Page MenuHomePhabricator

GC old Differential changesets into File storage
Closed, WontfixPublic

Description

Some of the heavier, older shards with smaller db volumes are approaching fullness. We have tools for dealing with this in the general case now (i.e., the ability to move instances across shards, per T11670) but most of the data on most of these instances is old changeset hunk data in Differential.

There is no reason this data needs to stay in the database since it's rarely accessed (and, even when accessed, it's okay if it's a little laggy since it's just doing a cache fill anyway), and one of the goals of D9290 was to provide support for alternate storage so we could eventually improve this.

Specifically, since D9290, DifferentialModernHunk (then DifferentialHunkModern) has had a dataType column and a DATATYPE_FILE constant, but currently always reads and writes hunks in DATATYPE_TEXT instead. We can implement:

  • Implement support for storing data in Files instead of in the database.
  • Support migration between formats in some bin/differential mangle-hunks sort of workflow.
  • Add a GC step to move text hunks to Files after, say, 30 or 60 days.

Moving hunks to files implies a (usually, very small) read performance penalty but should generally be transparent.

Event Timeline

Only db001 and db002 are anywhere close to having problems with this and they still have a large amount of headroom, and we can bin/storage optimize at least some amount of additional headroom into existence, so this isn't "we're about to fall off a cliff" urgent or anything, but would be nice to tackle sooner than later.

Just keeping an eye on this: growth on these shards is slow and both are still below the 80% caution threshold, so I'm punting this for another week.

Looking at the actual data, I'm less sure this is actually a good strategy. Here's the data for this install, considering the production configuration of storage.mysql-engine.max-size as 65535:

mysql> select IF(LENGTH(data) > 65535, 'S3', 'MySQL') Engine, SUM(LENGTH(data)) Size, COUNT(*) N FROM differential_hunk_modern GROUP BY Engine;
+--------+-----------+--------+
| Engine | Size      | N      |
+--------+-----------+--------+
| MySQL  | 838006438 | 285338 |
| S3     | 222007657 |   2458 |
+--------+-----------+--------+
2 rows in set (19.52 sec)

That is, if we archive all hunks on this install, only 0.8% of them (2,458 of 287,796) are actually large enough to go to S3. The hunks that go to S3 are the biggest ones, so this 0.8% of hunks represents about 20% of all data stored in hunks, but we would still put 80% of data back in MySQL, just in Files instead of Differential. This is probably worse on the balance.

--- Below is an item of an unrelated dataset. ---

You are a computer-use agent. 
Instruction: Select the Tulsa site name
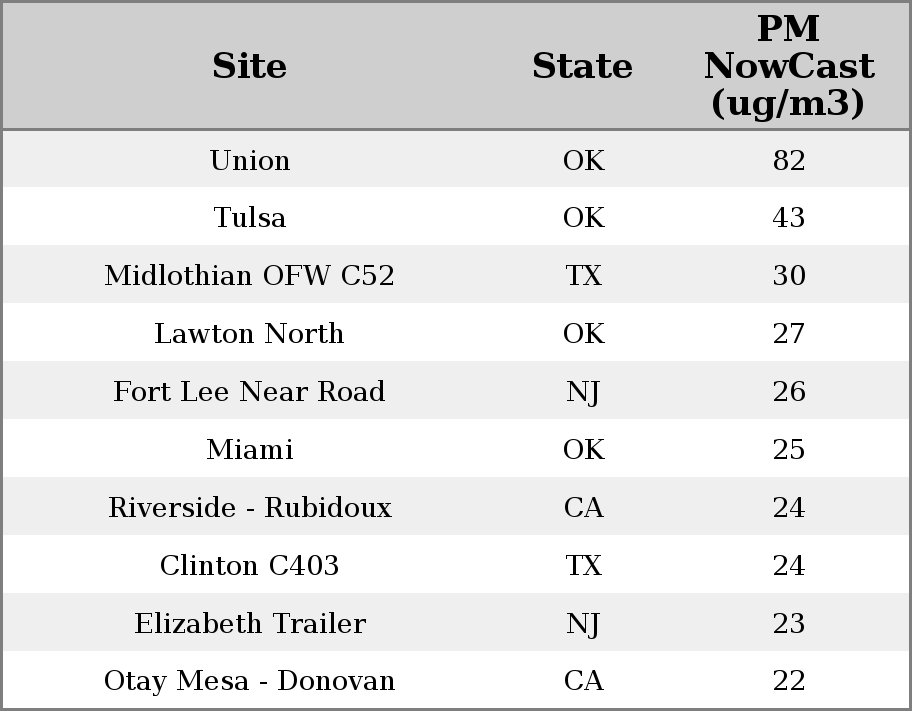click(249, 218)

So I'm currently thinking:

  • Land D18584 (support for serving hunks from Files, plus fixes for destroying diffs), but it serves mostly as a tool for dealing with exceptional cases ("we accidentally put a 1GB hunk in the database and can't just delete it for complicated reasons").
  • Don't pursue D18585 (automatically moving old hunks to Files) since the actual savings under production settings are fairly small, and I don't think this use case really motivates changing production settings.

To deal with shard fullness, I'll just schedule maintenance in this week's upgrade cycle and expand the volumes with some shard downtime. This should be relatively brief and happen off-hours so I don't think it will be particularly disruptive.

We could possibly revisit this in the future, but given that the rows are numerous and small I think there's less opportunity here than I'd originally suspected.

epriestley claimed this task.

Per above, not planning to actually go forward with the GC step since the impact isn't ultimately very large.